The overturning of Roe was a turning point in a systemic crisis of confidence. Women no longer trust the fundamental social contract. Trump campaigned on the promise to clean up institutional corruption, and he has done that to some extent. Gutting the massive USAID slush fund was a great start. But abusing the terrorist label like an average neocon warmonger in order to bomb what look like fishing boats under the guise of “fighting narco-terrorism,” all because you want to grab Venezuela by the assets — is a joke. And no one sees any effective institutional checks and balances there.

Not a day goes by that there isn’t some kind of drama about airlines not operating properly, or federal services being unavailable due to government shutdown, or American businesses and consumers being slammed with price-spiking tariffs, or masked guys from “immigration and customs” showing up in city centers, or some crony getting a pardon or an appointment, or some sworn enemy getting investigated. It’s like permanently living inside a telenovela directed by Caligula.
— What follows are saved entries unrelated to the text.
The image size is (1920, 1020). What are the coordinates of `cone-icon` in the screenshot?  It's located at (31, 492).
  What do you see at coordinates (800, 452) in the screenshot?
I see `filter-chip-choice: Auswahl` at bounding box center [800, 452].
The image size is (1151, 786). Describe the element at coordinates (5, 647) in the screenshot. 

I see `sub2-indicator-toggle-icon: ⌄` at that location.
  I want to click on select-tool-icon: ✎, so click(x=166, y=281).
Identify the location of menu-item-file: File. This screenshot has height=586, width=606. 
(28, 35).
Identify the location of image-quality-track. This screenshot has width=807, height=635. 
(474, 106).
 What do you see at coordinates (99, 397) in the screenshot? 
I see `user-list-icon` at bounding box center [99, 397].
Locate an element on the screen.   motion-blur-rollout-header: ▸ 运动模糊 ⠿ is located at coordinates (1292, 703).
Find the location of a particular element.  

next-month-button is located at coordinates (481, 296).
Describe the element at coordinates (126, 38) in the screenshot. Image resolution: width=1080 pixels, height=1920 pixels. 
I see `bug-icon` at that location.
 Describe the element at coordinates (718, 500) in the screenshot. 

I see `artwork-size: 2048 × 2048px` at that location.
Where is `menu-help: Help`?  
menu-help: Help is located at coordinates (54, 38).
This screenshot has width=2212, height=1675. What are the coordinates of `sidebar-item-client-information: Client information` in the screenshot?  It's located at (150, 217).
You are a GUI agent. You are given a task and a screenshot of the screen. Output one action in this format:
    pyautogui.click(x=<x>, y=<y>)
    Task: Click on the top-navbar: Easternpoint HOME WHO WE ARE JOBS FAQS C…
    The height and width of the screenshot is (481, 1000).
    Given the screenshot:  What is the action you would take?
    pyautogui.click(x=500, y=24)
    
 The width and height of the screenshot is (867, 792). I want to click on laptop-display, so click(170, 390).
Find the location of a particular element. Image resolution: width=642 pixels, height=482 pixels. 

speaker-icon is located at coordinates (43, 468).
And when Trump evangelist and fundraiser, Charlie Kirk, was assassinated during a debate on a college campus in September, women all across America had to endure weeks worth of rhetoric, in homage to Charlie, about how they should be living their lives, mostly vis-à-vis men, like it was the 1950s.

 

It echoed the well-worn rhetoric of Kirk and his organization, Talking Point USA, around obedience, submission and traditional roles. Because apparently they figure that women are just like household appliances — they might seem broken, but it’s nothing that a return to factory settings couldn’t fix.

Anyone who has scrolled social media recently can plainly see what young women want these days: mostly to live an independent life over which they have agency — with or without a partner, or kids, (or cats). Instead, they get influencer bros, emboldened by MAGA rhetoric, telling them how they need to live in order to be happy. Usually that involves women's lives orbiting around some dude's and catering to his worldview. Nothing sends a young woman running for the border faster than a bro mansplaining “traditional femininity.”

Look, the facts of life are conservative, as former British Prime Minister Margaret Thatcher once said. And ironically, this is exactly why women are now rebelling. What they want are the most conservative values imaginable: freedom, stability, autonomy. That means that they want the government out of their lives, not for it to just be hijacked by Trump, as he plops himself into the driver’s seat and makes loud proclamations about how he’s the “fertilization president” or the “father” of in-vitro fertilization.

Or about how his policies on such things are “goodies” for women, adopting the lingo normally associated with creeps in ice cream vans. It only reinforces women’s perception that their autonomy is under threat by paternalism masquerading as conservatism.

If women can’t get some peace and quiet in their lives — if Trump can’t tone it down with the nonstop drama and noise — then they’ll just move. To Canada, according to Gallup’s findings. Or New Zealand. Or Japan. Because if the people you’re living with won’t stop yelling at you and trying to boss you around, then you get a new apartment. Or country.

By embracing a freedom-centered conservatism, Trump was supposed to reduce constraints for everyone. Instead, he has instigated a cultural shift. Women in growing numbers are adopting the independent, self-determined lifestyle options that second- wave feminists popularized in the 1970s. And the hallmark of this shift is the unconventional choice to go somewhere they feel they can achieve that lifestyle.

Women are keen to abandon a system that has become overbearing. They're rethinking conventional scripts. These aren’t feminists in an ideological sense, but rather by necessity. And unless Trump can stop running the country like a reality show and encouraging the evolution of manospheric jackassery into a national pastime, women are increasingly likely to pass on the opportunity to stick around and watch the circus unfold in a system that denies them the most basic rights and respect.